I remember nothing but the pain inside my heart. The way it aches & burns & bursts enough to bowl me over into a million dark nights. I have shame to tell you how little I am able to remember. I erase the shame then; I’ll tell you what I can.
I remember the way my grandpa looked at me before I didn’t understand what was wrong—when I thought that everything that was wrong was me. His eyes delved into me harder than anything I thought I’d ever known. I didn’t remember him taking my body like a flower just growing—just learning how to touch the sun & unfurl her leaves—then being violently unrooted & flung straight to the dirt & mashed underneath his body, & his hatred.
I remember the way he looked at me.
I remember the way I shrunk into the couch, the blood red carpet—I remember the blood red carpet, soaking up the shame that oozed out of me, slick & afraid. When he looked at me like that, I thought— he knows. He knows how bad I am; I’ve been found out. I wanted to disappear, I wanted to die; I felt myself shriveling up under hangnail moons & blister stars; I wanted to die.
The blood red carpet. Everything in his house, red–& the dead deer he skinned, & the dead pheasant he carried through the house while I cried—I cried because it was so beautiful, & he had killed it; he would take its heart out. He would eat it.
I remember the dark. The pitch of it. The way it curled its thousand hands around me & dug for my plush organs; the way it put its mouth over mine—pretending to be soft. But it was too hungry. It was wet, slimy—like an earthworm wriggling over my lips & digging inside—in the soil of my throat.
I remember losing my way. In the dark. In the blackest hours, when even the nightbirds are coiled in their nests. Back from the bathroom. I was paralyzed by fear. As if something awful had just happened; as if something awful would happen again; & how could I return to my bed; how could I ever be okay again? & I felt so confused—my bare feet over the cold floor; I remember the thick shadows falling over me like one million malificent shrouds smothering me & blinding my eyes in their hallowed out sockets.
Heart beating.
Heart beating.
When have I ever been so scared.
Except the last time, & the last time. & all the other times I don’t remember, & I don’t remember, & I don’t remember, & I don’t remember.
I am growing breasts; they are brand new—I am naked. I am under a hot stream of water—I am all nerves, & newness, because he is always coming in the bathroom; he is peeking his head over the top of the shower; he is watching my new body, he is pretending it is an accident.
He is coming over to me after family prayers, after we have asked God to be with us; to keep us safe— to protect us. He puts his arms around me, over me; he holds me tight, he holds me too tight; his hands snake down & down. I feel smothered, I feel ashamed, ashamed; I feel smothered. He touches me this way in front of everyone.

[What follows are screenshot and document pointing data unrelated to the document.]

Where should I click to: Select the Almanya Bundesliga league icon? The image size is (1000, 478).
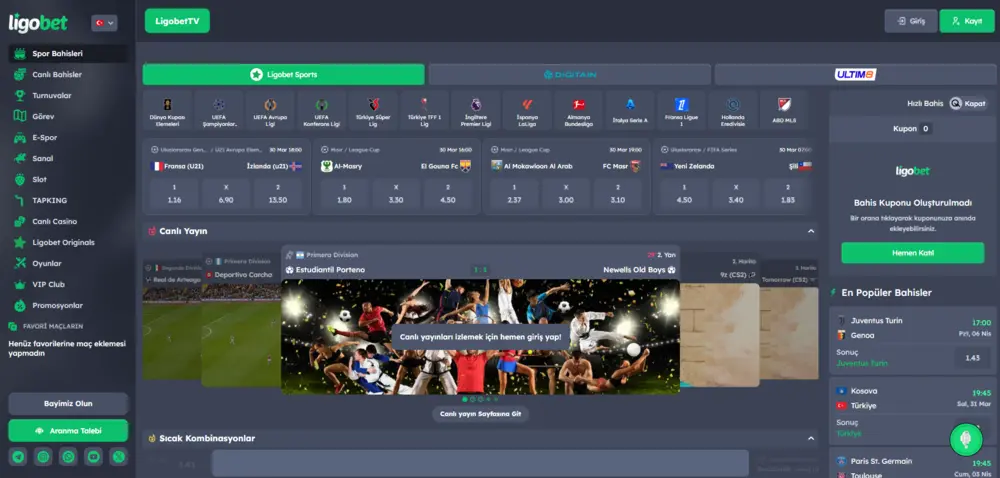[578, 111]
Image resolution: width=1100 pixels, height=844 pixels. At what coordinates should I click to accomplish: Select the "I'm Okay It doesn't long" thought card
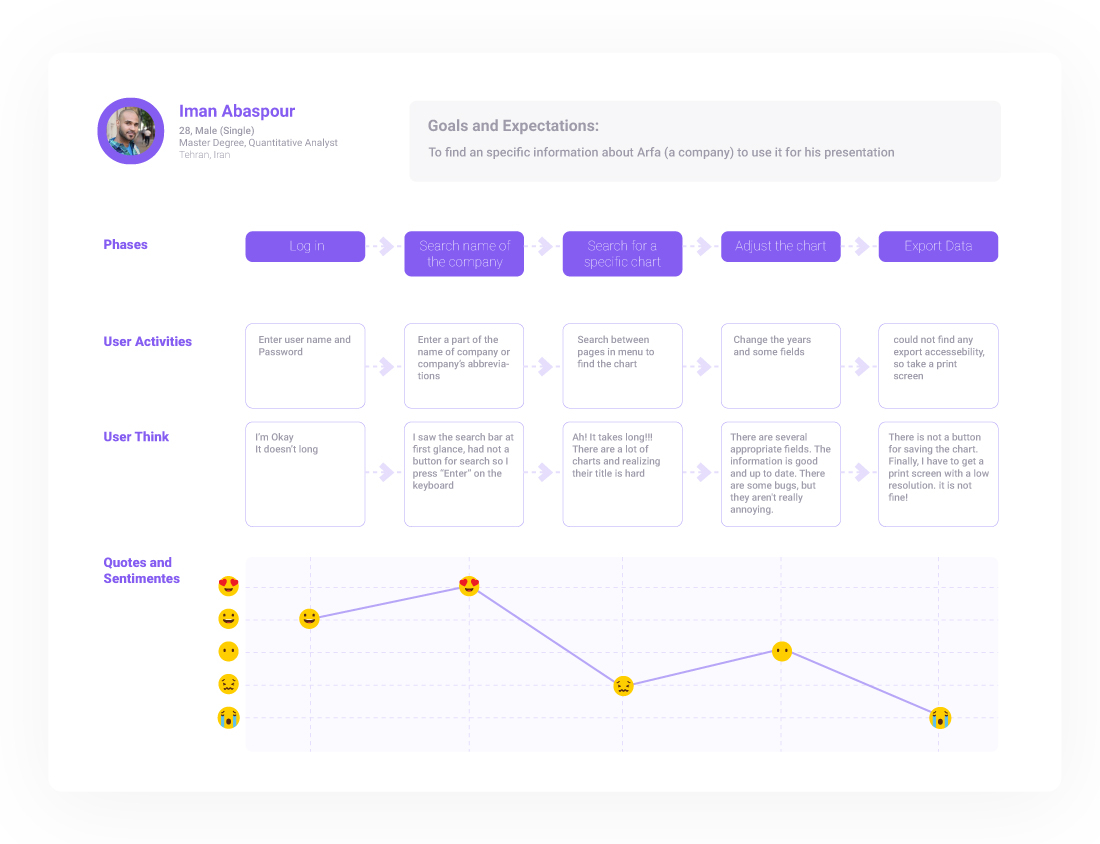coord(305,474)
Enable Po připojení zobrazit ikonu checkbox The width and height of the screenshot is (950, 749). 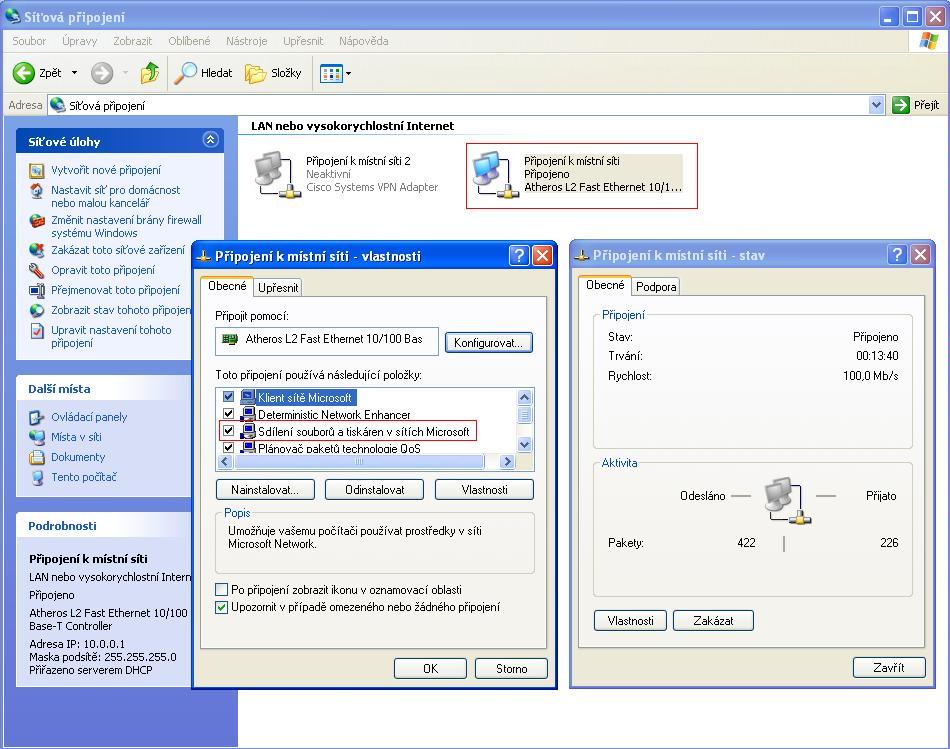[x=222, y=590]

He kisses me in the morning, my new breasts peaking out against the thin fabric of my nightshirt. This is something I remember just now, as I write this story. I remember it with a shock. The shirt is red, my legs are bare. We are in the work room, with the ugly, bare floors—the ugly ceiling with its cloistered eyes watching. He kisses me on the lips—he tries to brush it off, like it’s nothing; an accident. I am confused, & in my confusion, my brain flips the switch to forgetting.
When he puts me on the horse, when he helps me up—he puts his hand on my vagina. This is something I don’t remember at all; this is something he tells my mom he did; something I’ve surely misinterpreted, he says.

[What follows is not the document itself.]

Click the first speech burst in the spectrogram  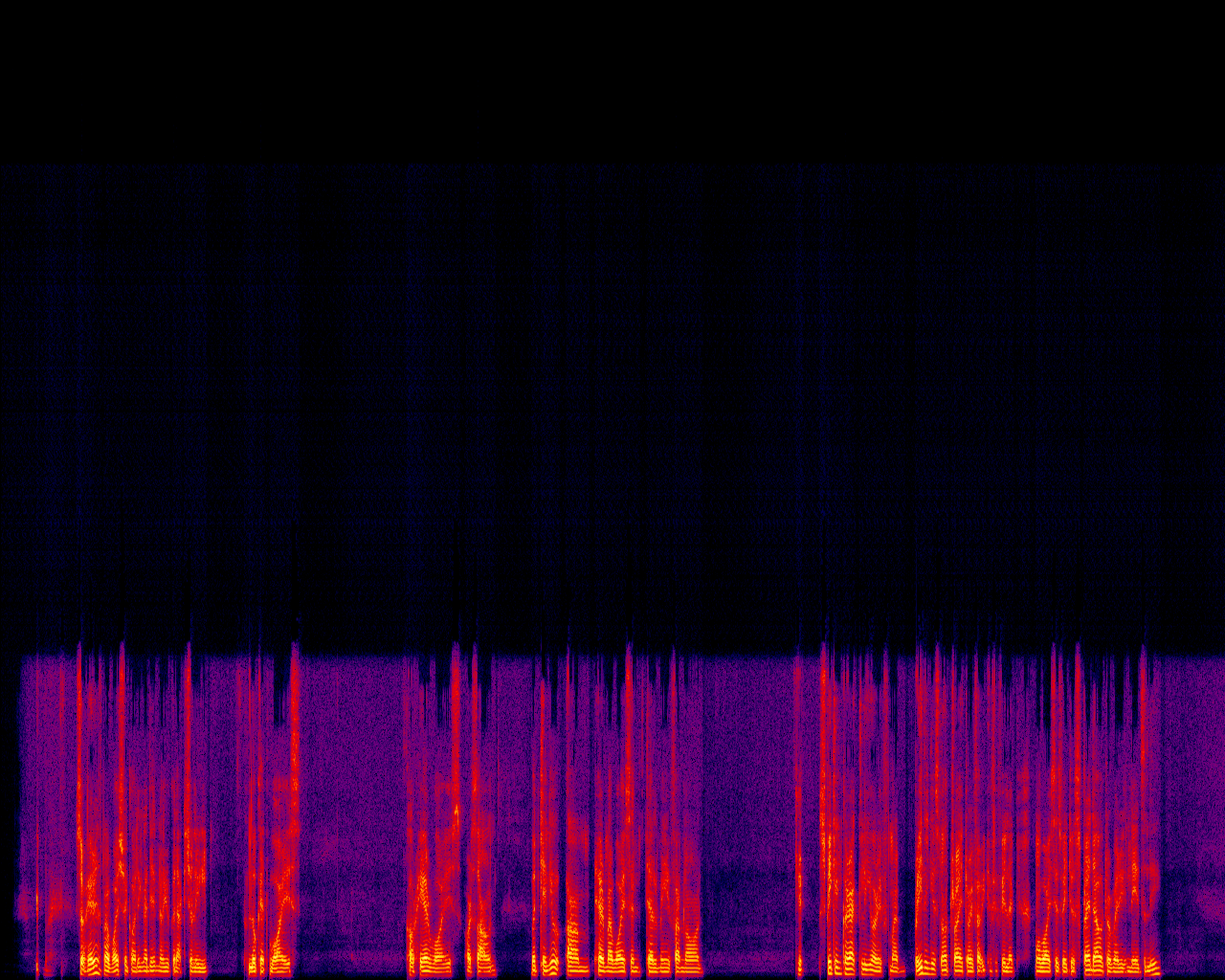(x=144, y=861)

He takes me to work. I remember this. He has famished colleagues. He has taken my Aunt to work before. They have passed her around the room, & each had their way with her. Hurt her, raped her. My grandpa has sold her for money.
This is something not many in the family believe. They find her an hysteric sort; damaged.
But I believe her.
Because he took me to work, too.
He shows me off. I am smiling, happy; so giddy—because everyone is praising me; everyone thinks I am such a smart little girl. But they are only buttering me up in their hunger; praising me: smart girl…
& then…everything goes black. Everything is a blank. Everything shuts down in the screen of my mind, on the surfaces of my body. Later—I have a vague memory—a discombobulated thing—I’m crouching on the floor of his truck…afterwards…confused…frightened…& he’s offering me a treat. A reward. A bribe in exchange for being mum.
There is a shrieking—a darkness, & I am being disemboweled from the very pit of my spirit, where I should have most been guaranteed safety, but no.
He is peering at me with his eyes; he is delving into me. I am so confused.
He knows what a bad girl I am.
I have been found out, I have been found out; no—
I change the story—I have found him out; I change the story—I resurrect the dark into a million bright suns that will lash him into hell with the strength of my newfound joy & my hope.
I have found him out; I have found him out.
It is his shame, not mine; it is not my shame— & this is my voice; this is what I remember.